2001-01-21 Thread Phillip J. Eby

At 07:12 PM 1/21/01 +, Steve Alexander wrote:

So, storing things in a Rack happens in a number of stages:

   Your application interacts with the Rack
   The Rack (perhaps) stores the object persistently in its BTree
   The BTree is a collection of persistent ZODB objects
   The ZODB objects are stored as Python Pickles in a FileStorage

We can consider what the effect of storing 60 000 objects is at each of 
these interfaces.

The Rack shouldn't have a problem with 60 000 objects.

I doubt a BTree would have a problem.

The ZODB might not like accessing many large objects during a single 
transaction, as all those objects need to be in memory at once.

A FileStorage should have no problem reading 60 000 stored objects. 
However, if these objects are changing much, your Data.fs will grow 
fast.
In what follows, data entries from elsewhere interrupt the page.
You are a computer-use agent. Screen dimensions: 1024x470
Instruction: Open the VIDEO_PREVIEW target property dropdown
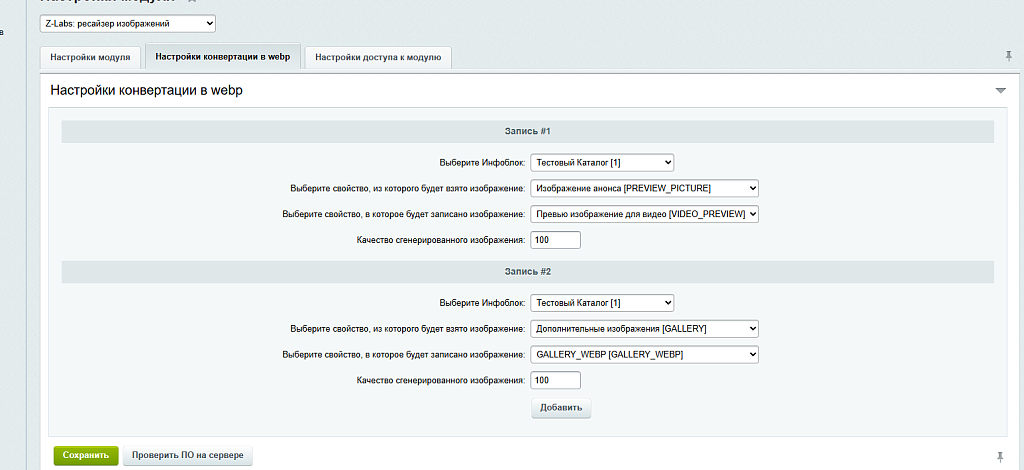click(644, 214)
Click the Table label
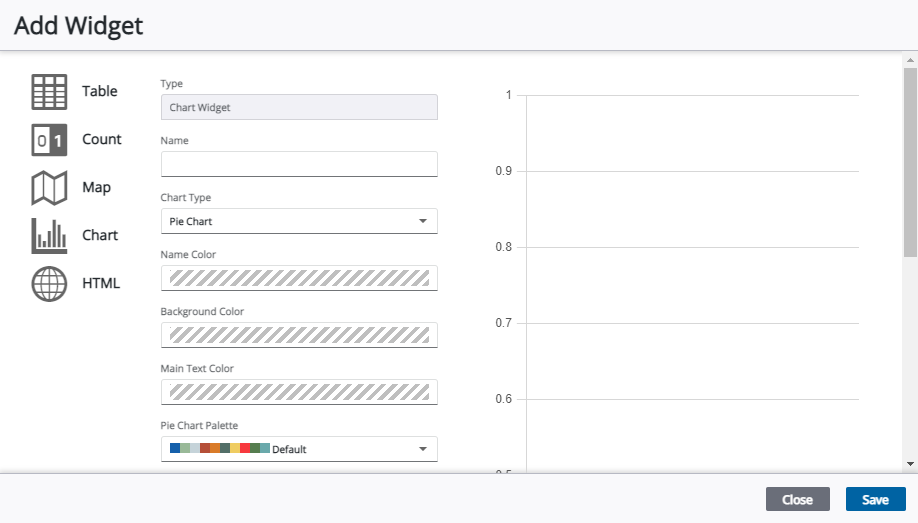The width and height of the screenshot is (918, 523). (x=100, y=92)
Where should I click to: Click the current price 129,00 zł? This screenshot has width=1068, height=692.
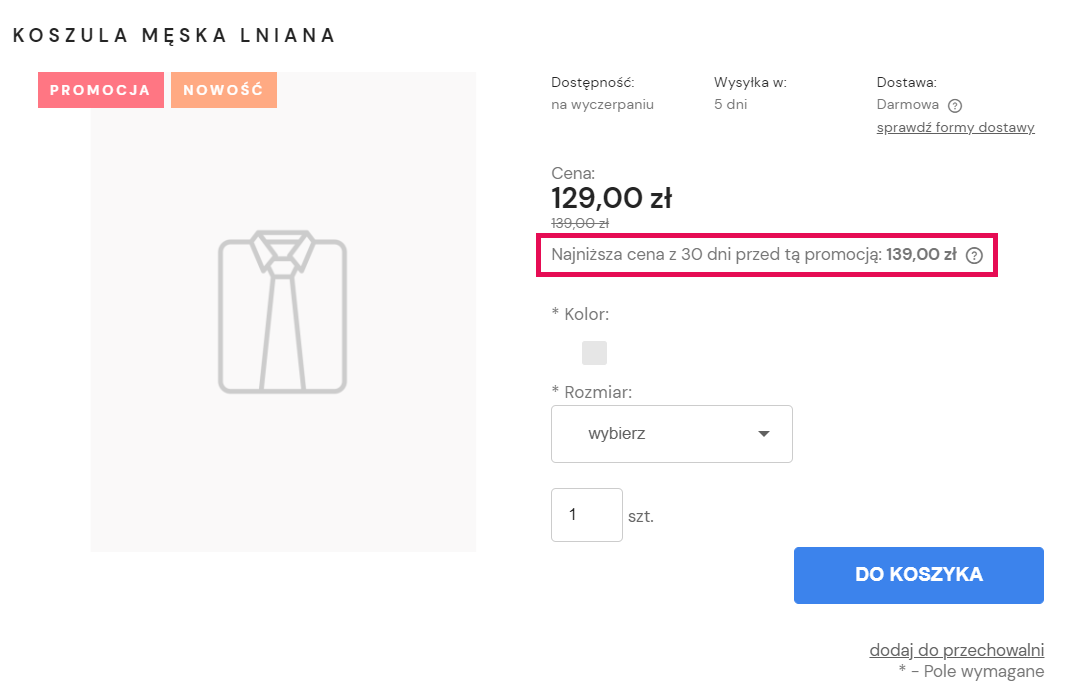coord(611,198)
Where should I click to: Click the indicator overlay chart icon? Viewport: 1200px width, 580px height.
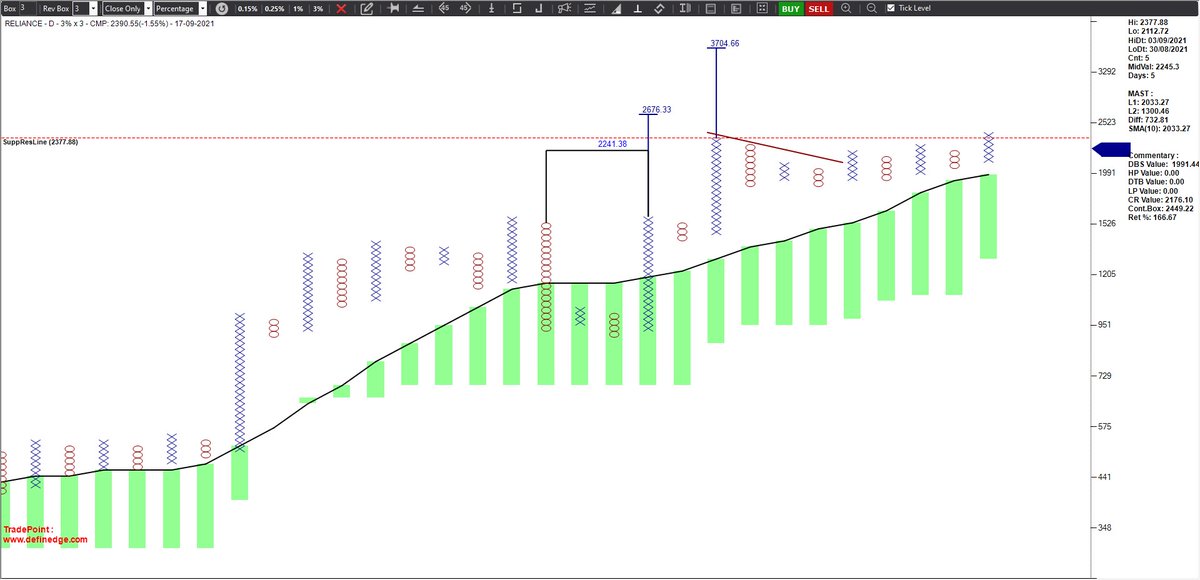pos(590,9)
In any case, you may find undo and history screens take a long 
time to appear.

However, if you are using a Rack, you have a lot of choice about where 
you put your data. You can put frequently changed aspects of your data 
on the filesystem, and the rest in FileStorage for example.

Just to expand a little on the abov...  Racks should scale at least as
well, if not larger than a ZCatalog, given the same storage backing for the
ZODB.  This is because ZCatalog has to manage a minimum of one forward and
reverse BTree for *each* index, plus another few BTrees for overall storage
and housekeeping.  Also, keyword and full text indexes store multiple BTree
entries per object, so that's a factor as well.

So don't worry about the Rack.  If you're using a Rack, you can store the
data anywhere, and you can index it in an RDBMS, LDAP directory, ZCatalog,
or some combination thereof, using triggers to keep the data in sync.